The actual wording of the question is back home in my textbook. I will post the question in its entirety later this morning after work.

I'd still like to see the exercise, mathdad. Did you forget to post it?

\(\;\)

 

[mathdad]

I'd still like to see the exercise, mathdad. Did you forget to post it?

\(\;\)

Sorry but I have been very busy.

Here is the actual question:

Given f(x) = (-2x^2)(x^2 - 2), solve A through E.

A. List each real zero and its multiplicity.
B. Determine if the graph crosses or touches the x-axis at each x-intercept.
C. Determine the behavior of the graph near each x-intercept (zero).
D. Determine the maximum number of turning points on the graph.
E. Determine the end behavior; that is, find the power function that the graph of f resembles for large values of | x |.

Sorry for posting the wrong question.

 

[MarkFL]

I would begin by writing the function as:

[MATH]f(x)=-2x^2(x+\sqrt{2})(x-\sqrt{2})[/MATH]
Now it's real easy to see each zero and its multiplicity. Can you state them?

 

[mathdad]

I would begin by writing the function as:

[MATH]f(x)=-2x^2(x+\sqrt{2})(x-\sqrt{2})[/MATH]
Now it's real easy to see each zero and its multiplicity. Can you state them?

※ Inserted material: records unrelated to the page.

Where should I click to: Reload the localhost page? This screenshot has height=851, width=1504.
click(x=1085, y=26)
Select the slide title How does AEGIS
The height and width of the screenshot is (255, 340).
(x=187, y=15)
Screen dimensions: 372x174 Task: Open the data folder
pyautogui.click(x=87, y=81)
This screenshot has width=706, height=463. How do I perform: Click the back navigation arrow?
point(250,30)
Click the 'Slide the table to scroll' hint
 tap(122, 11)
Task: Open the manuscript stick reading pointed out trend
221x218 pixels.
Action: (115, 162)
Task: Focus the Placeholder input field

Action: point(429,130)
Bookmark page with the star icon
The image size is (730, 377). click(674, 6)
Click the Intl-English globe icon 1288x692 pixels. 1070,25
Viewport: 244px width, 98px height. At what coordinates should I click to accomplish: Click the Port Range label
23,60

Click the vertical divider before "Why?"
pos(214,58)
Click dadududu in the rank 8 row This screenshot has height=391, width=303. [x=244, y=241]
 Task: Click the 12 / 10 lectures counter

Zeros: x = 0, -sqrt{x}, sqrt{x}

Multiplicity for 0 is 2.
Multiplicity for -sqrt{x} and sqrt{x} is 1.

 

[MarkFL]

Okay, good. Now, based on the parity of the multiplicities of the zeros, can you answer part B?

 

[mathdad]

Okay, good. Now, based on the parity of the multiplicities of the zeros, can you answer part B?

I will do the remaining parts and show my work when time allows. Do not solve for me.

 

[Dr.Peterson]

Zeros: x = 0, -sqrt{x}, sqrt{x}

Multiplicity for 0 is 2.
Multiplicity for -sqrt{x} and sqrt{x} is 1.

Just to make sure you (and readers) recognize what I take to be a typo, I think you meant this:

Zeros: x = 0, [MATH]-\sqrt{2}[/MATH], [MATH]\sqrt{2}[/MATH]​

​

Multiplicity for 0 is 2.​

Multiplicity for [MATH]-\sqrt{2}[/MATH] and [MATH]\sqrt{2}[/MATH] is 1.​

 

[Otis]

... Determine the maximum number of turning points ...

Sorry for posting the wrong question

This is a good example of why the forum guidelines ask people to post given information word-for-word. If you had followed the guidelines, we could have told you right away that you misread part D. You don't need to find the turning points.

\(\;\)

 

[mathdad]

Very good.

 

[mathdad]

Just to make sure you (and readers) recognize what I take to be a typo, I think you meant this:

Zeros: x = 0, [MATH]-\sqrt{2}[/MATH], [MATH]\sqrt{2}[/MATH]​

​

Multiplicity for 0 is 2.​

Multiplicity for [MATH]-\sqrt{2}[/MATH] and [MATH]\sqrt{2}[/MATH] is 1.​

Is this not what I posted?